Businesses need to be more aware of common malware campaigns such as ‘Silver Spaniel’ and Nigerian 419 scams, which are targeting Australian organisations, according to Palo Alto Networks.
Nigerian scammers are known for running 419 phishing scams that attempt to collect credit card details or personal information from individuals.
Over the past few years these scammers have expanded their skills to target businesses using more advanced techniques code-named Silver Spaniel.
Palo Alto Networks, Unit 42 intelligence director, Ryan Olson, said the term 419 scams comes from the Nigerian criminal code for this type of fraud.
"Despite the origins of the term, we are also seeing 419 scams originating from other countries," he said.

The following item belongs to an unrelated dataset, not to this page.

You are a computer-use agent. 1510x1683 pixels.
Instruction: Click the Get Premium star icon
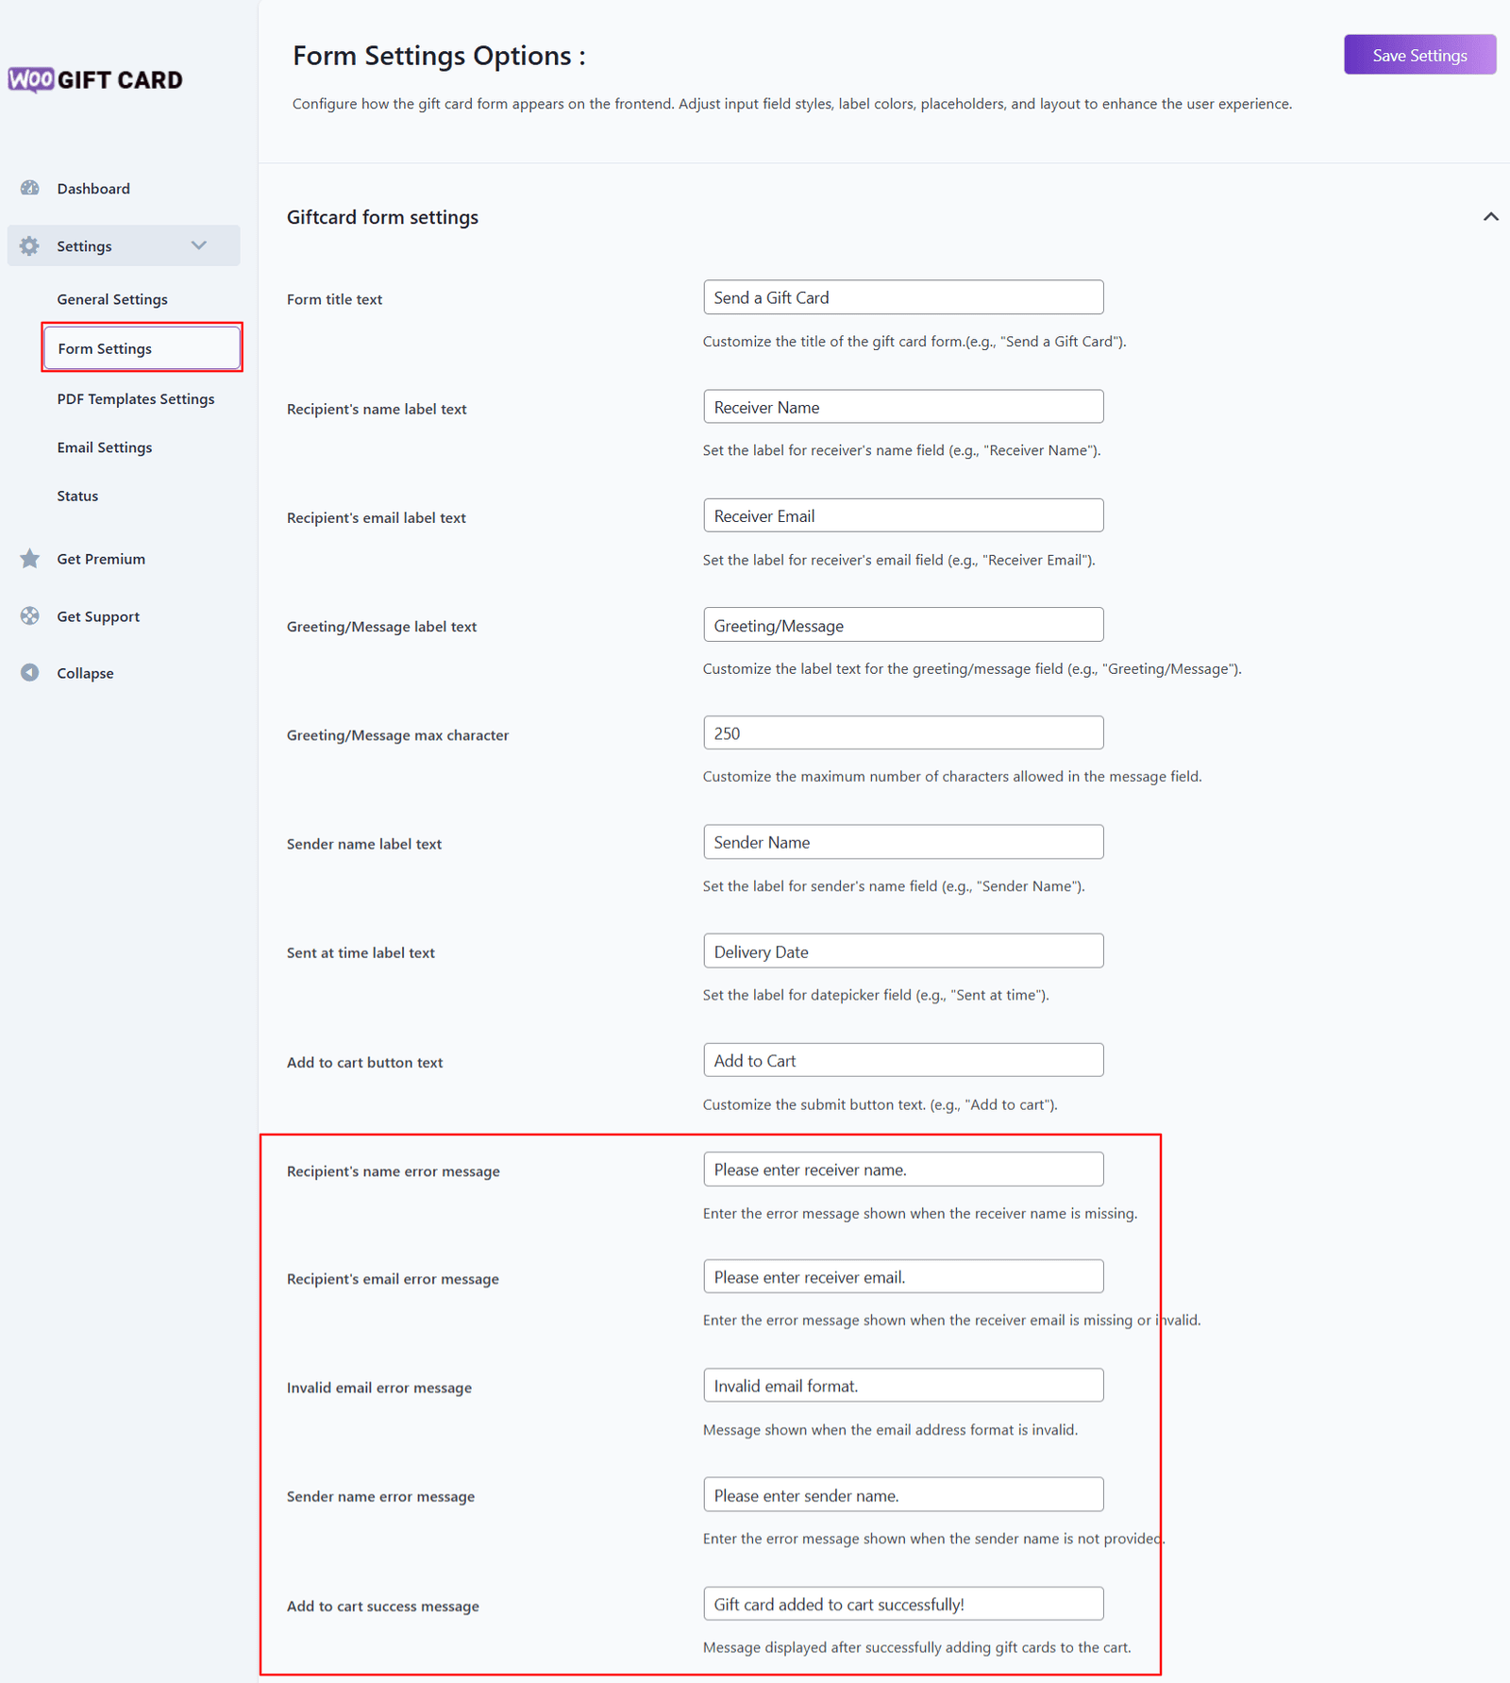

"This will continue to be an international problem. And now the evolution of 419 scams to Silver Spaniel is a real concern for Australian businesses."
Olson said Silver Spaniel actors were using new techniques to perform business infiltrations.
"Their objective is to steal password and other data they can use to further compromise their victims," he said.
“This new approach is an evolution of the technique in that criminals are using malware and a crypter program to collect the information they previously got by tricking victims through social engineering.
"What’s more, their techniques collect the desired information from businesses without requiring a direct interaction.
“Australian businesses must consider themselves potential new targets for Silver Spaniel and act to avoid becoming a target.”
Attackers are now using the same tools that more sophisticated criminal and espionage groups deploy to steal information.
These include NetWire, a commercial Remote Adminstration Tool that targets Windows, MacOS and Linux, and gives attackers control of an infected system.
The other is DataScrambler, a ‘crypter’, which is designed to make malware fully undetectable to antivirus software.
This means that traditional antivirus programs and firewalls are ineffective against the attacks because the tools are specifically designed to evade them. The tools update on a regular basis to stay ahead of the industry.
Olsen said a business that was experiencing one of these attacks might assume it came from Eastern Europe or a hostile espionage group.
"But in reality it's a new threat group they haven't had to worry about in the past," he said.
"This is yet another threat group that businesses need to worry about, adding to an already long list.”